Dataset content: Begin
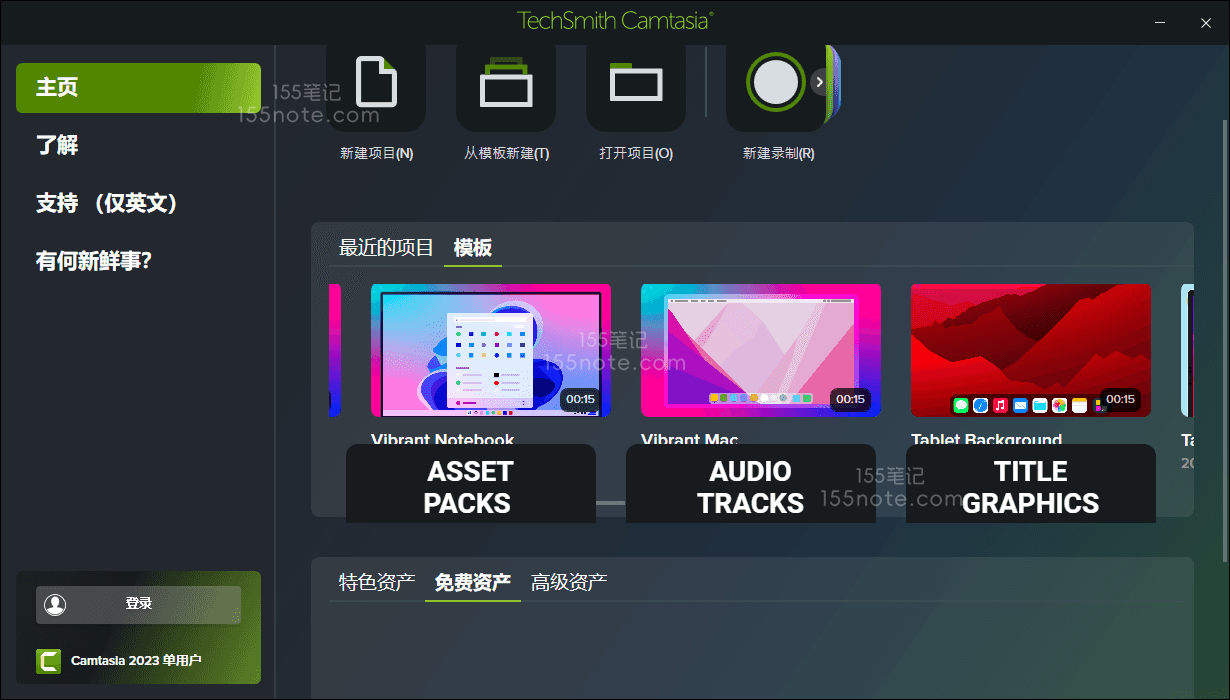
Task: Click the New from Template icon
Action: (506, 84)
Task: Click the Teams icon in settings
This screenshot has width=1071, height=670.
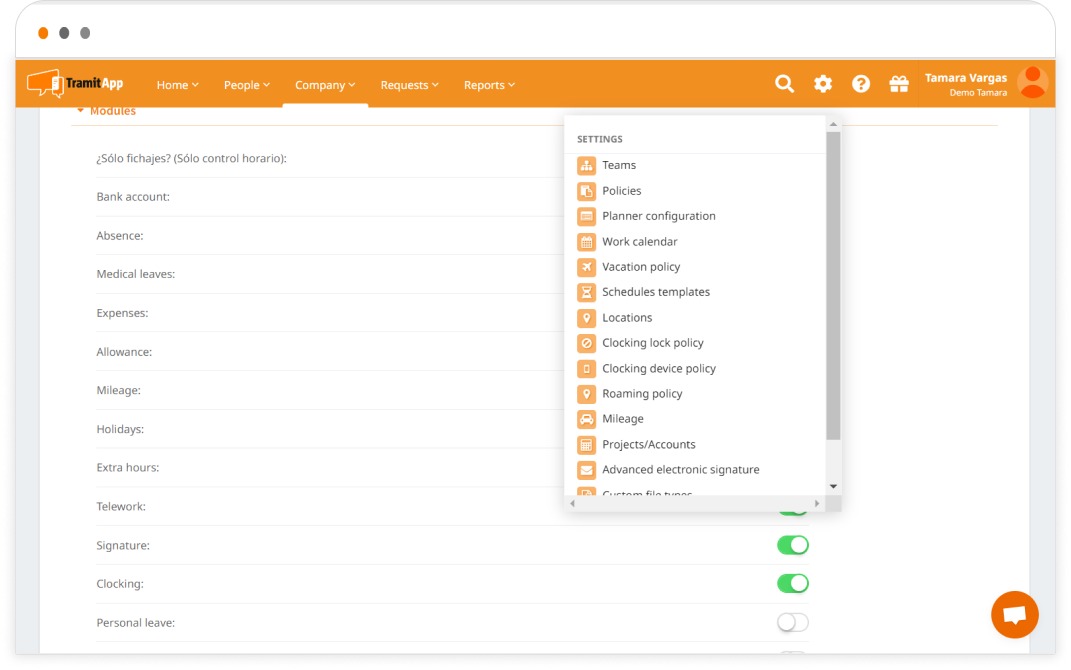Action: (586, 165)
Dataset content: End
Dataset content: Begin
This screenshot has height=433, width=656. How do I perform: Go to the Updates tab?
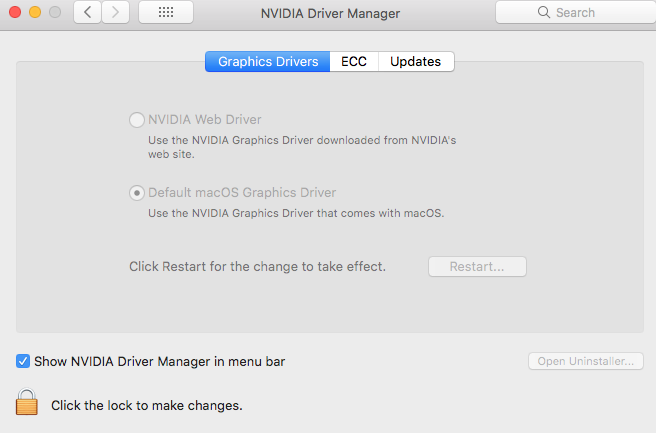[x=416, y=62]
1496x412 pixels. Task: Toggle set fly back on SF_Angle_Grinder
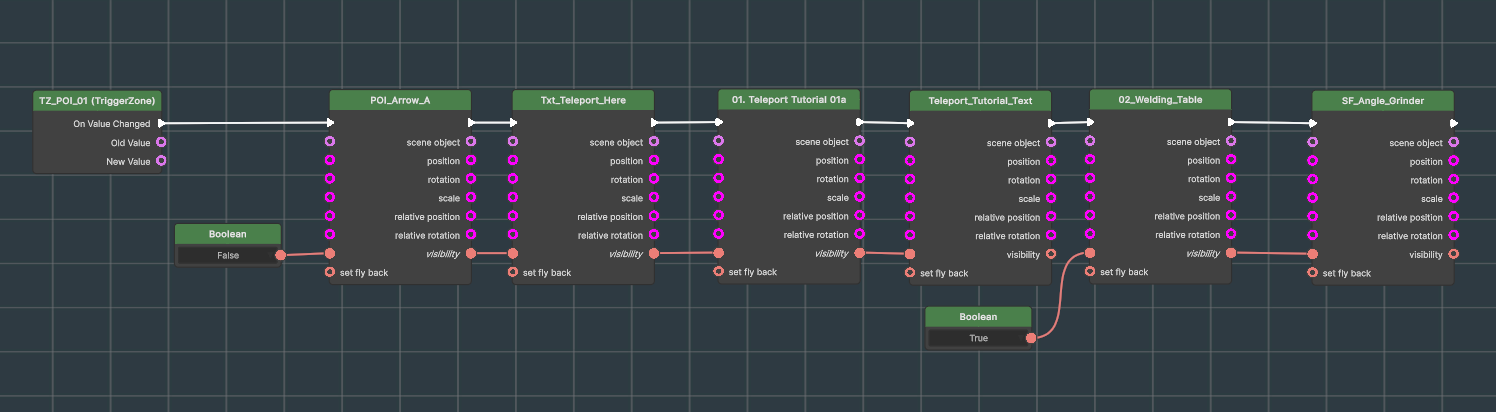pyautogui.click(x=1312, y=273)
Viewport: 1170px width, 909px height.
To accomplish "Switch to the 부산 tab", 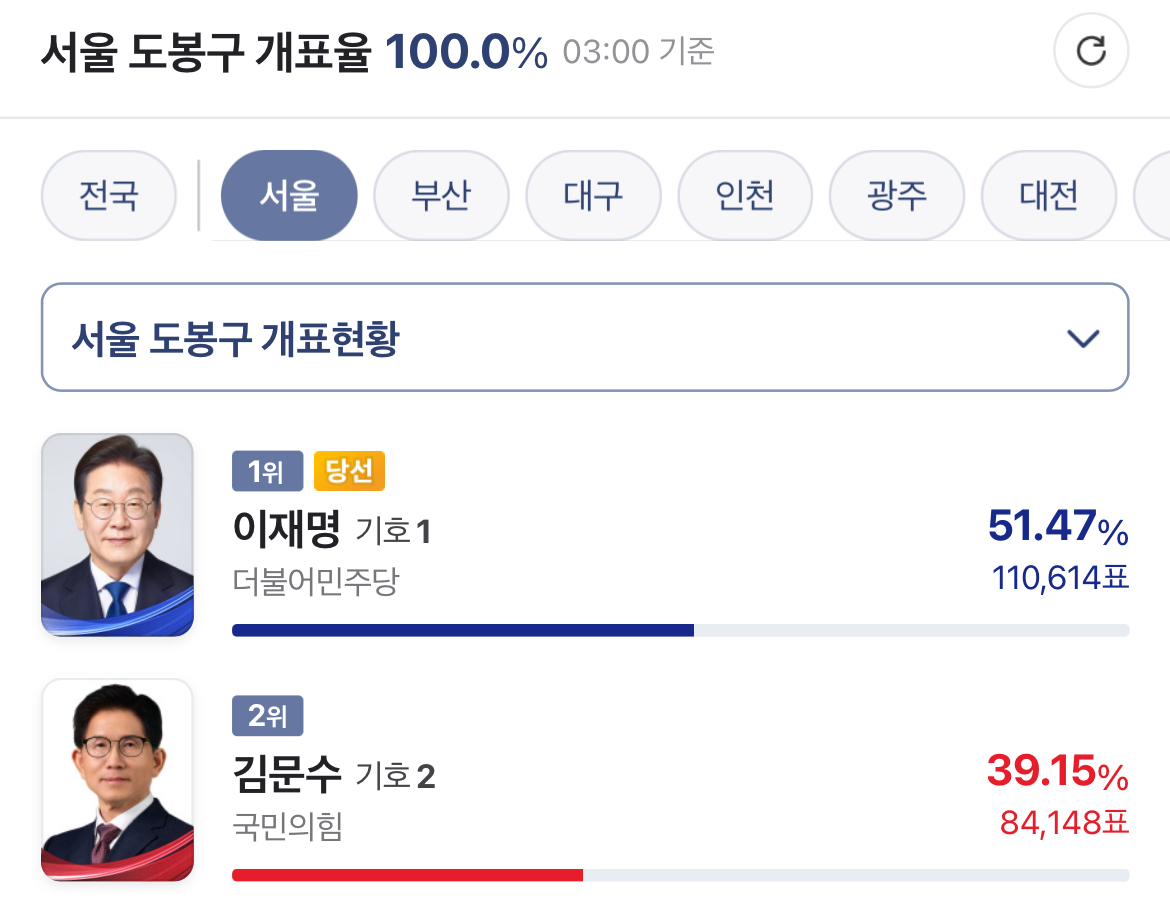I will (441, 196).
Dataset content: End
Dataset content: Begin
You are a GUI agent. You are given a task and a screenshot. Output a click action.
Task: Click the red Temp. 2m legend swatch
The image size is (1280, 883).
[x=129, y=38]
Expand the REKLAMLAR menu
Dataset content: End
Reproduce verbatim the lines above, from the line with "The image size is (1280, 883)." through the line with "Expand the REKLAMLAR menu".

The image size is (1280, 883).
[x=129, y=38]
Expand the REKLAMLAR menu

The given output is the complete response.